### [TASK TO COMPLETE]
Only the lines below between the ones containing "391x626 pixels. Task: Open" and "Given: Go to Marcados in the sidebar", inclusive, are to be reproduced, each exactly as it stands.

(Records from a data source)
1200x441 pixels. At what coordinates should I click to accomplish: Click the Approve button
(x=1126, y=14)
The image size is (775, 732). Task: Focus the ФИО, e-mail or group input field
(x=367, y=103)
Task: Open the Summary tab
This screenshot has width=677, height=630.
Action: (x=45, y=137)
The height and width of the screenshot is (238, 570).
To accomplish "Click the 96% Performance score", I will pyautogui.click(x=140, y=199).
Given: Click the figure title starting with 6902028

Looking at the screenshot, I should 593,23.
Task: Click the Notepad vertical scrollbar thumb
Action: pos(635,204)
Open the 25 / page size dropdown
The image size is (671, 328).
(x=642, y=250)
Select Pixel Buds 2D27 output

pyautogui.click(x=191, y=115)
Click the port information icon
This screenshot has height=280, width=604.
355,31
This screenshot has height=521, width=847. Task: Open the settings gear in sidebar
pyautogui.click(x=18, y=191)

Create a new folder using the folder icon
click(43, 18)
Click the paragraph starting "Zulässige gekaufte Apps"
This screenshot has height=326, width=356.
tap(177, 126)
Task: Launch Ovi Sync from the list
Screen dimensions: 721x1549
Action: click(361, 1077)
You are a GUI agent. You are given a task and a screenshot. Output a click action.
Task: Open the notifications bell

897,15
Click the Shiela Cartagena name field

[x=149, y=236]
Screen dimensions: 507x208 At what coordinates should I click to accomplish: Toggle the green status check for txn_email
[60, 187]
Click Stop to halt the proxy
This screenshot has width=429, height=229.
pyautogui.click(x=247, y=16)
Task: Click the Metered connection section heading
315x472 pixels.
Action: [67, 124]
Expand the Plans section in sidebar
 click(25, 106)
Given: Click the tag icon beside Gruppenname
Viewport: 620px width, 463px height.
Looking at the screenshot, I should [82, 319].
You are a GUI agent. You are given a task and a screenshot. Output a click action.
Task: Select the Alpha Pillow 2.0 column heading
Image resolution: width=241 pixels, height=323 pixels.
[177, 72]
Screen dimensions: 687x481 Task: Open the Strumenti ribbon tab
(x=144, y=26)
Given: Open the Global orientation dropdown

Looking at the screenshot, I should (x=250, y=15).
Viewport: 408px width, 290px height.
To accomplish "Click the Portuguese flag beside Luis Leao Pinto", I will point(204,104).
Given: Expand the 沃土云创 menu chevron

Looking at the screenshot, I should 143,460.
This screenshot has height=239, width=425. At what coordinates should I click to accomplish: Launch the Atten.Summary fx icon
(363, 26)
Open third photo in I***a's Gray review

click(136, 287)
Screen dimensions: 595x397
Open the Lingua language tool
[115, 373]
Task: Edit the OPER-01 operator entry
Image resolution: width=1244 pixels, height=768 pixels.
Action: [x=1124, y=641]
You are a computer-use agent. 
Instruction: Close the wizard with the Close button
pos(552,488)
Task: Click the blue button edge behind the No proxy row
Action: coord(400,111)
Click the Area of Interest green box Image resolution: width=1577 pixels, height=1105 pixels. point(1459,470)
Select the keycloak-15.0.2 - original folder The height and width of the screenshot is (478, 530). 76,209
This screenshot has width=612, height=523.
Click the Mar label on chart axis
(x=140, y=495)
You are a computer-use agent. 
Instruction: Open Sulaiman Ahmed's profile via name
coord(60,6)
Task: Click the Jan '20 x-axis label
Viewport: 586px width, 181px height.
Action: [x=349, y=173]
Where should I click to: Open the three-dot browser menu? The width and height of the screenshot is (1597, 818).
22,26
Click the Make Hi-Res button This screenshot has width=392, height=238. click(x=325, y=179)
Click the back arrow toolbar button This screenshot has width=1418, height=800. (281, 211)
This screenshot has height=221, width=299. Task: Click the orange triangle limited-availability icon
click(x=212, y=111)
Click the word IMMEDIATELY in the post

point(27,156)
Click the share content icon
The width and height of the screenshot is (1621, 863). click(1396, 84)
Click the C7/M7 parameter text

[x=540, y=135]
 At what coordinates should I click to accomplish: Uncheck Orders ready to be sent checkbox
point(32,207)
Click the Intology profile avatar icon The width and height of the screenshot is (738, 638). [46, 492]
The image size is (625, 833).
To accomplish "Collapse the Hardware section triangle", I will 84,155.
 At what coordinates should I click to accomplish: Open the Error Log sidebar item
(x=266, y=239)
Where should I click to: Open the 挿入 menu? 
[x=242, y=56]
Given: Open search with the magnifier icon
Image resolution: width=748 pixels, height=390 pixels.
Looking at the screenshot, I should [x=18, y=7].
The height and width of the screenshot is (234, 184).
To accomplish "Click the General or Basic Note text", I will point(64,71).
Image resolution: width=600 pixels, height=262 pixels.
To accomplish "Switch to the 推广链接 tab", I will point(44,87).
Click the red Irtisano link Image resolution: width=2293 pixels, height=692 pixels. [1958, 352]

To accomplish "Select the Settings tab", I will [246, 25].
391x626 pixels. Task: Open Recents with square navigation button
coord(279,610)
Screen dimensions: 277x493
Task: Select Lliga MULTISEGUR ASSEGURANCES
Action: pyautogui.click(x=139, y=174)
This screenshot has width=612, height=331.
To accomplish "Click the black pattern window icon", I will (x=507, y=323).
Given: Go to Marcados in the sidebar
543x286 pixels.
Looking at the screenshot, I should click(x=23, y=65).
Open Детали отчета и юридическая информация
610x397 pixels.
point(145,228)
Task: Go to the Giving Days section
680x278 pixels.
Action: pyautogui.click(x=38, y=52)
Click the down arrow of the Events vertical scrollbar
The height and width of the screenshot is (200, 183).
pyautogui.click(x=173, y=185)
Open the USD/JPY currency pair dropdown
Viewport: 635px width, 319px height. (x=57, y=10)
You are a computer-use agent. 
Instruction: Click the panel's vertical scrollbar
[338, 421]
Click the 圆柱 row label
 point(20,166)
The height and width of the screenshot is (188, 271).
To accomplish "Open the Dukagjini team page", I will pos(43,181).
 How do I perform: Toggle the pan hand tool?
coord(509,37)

### [RESPONSE TO THE TASK]
391x626 pixels. Task: Open Recents with square navigation button
coord(279,610)
Screen dimensions: 277x493
Task: Select Lliga MULTISEGUR ASSEGURANCES
Action: pyautogui.click(x=139, y=174)
This screenshot has width=612, height=331.
To accomplish "Click the black pattern window icon", I will (x=507, y=323).
Given: Go to Marcados in the sidebar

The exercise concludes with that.